» EXERCISE REQUIREMENTS
Using the data below, show every line where the word "computer" occurs.

Data items

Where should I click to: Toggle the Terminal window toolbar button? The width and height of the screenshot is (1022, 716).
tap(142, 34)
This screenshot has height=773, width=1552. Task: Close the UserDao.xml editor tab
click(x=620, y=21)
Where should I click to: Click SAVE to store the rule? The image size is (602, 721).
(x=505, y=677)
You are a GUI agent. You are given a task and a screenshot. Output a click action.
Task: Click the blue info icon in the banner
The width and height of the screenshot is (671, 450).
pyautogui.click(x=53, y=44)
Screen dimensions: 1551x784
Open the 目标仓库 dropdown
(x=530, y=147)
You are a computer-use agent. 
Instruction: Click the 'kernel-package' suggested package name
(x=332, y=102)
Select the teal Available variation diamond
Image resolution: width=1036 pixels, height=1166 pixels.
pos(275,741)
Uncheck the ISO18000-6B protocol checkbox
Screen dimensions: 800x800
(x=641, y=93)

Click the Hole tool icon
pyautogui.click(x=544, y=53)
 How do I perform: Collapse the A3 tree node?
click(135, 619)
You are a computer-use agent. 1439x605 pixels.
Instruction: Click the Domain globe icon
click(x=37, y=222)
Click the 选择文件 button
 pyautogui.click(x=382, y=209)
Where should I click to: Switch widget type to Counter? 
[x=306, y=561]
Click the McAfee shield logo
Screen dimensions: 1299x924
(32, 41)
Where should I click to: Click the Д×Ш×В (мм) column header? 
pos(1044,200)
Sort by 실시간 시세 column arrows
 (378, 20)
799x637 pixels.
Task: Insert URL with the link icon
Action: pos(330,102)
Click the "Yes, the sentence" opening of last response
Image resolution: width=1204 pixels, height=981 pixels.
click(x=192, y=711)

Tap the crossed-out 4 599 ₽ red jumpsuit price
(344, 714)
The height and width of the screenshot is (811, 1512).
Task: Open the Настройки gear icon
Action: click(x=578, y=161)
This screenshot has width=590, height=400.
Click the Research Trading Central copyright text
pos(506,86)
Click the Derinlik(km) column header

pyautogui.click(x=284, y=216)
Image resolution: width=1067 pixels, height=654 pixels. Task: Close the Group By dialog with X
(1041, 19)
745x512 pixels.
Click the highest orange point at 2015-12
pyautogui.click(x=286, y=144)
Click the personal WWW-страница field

» TASK RESPONSE
You are a computer-use agent. 
You are a computer-use agent. 1439x605 pixels.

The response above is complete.